- _Material for this task_:
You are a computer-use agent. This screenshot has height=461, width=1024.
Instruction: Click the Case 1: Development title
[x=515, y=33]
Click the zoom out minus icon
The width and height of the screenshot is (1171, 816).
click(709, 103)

- _Your goal_:
Go through the data and retype all of it exactly.

- _Task solution_:
You are a computer-use agent. This screenshot has height=461, width=1024.
Instruction: Click the Case 1: Development title
[x=515, y=33]
Click the zoom out minus icon
The width and height of the screenshot is (1171, 816).
click(709, 103)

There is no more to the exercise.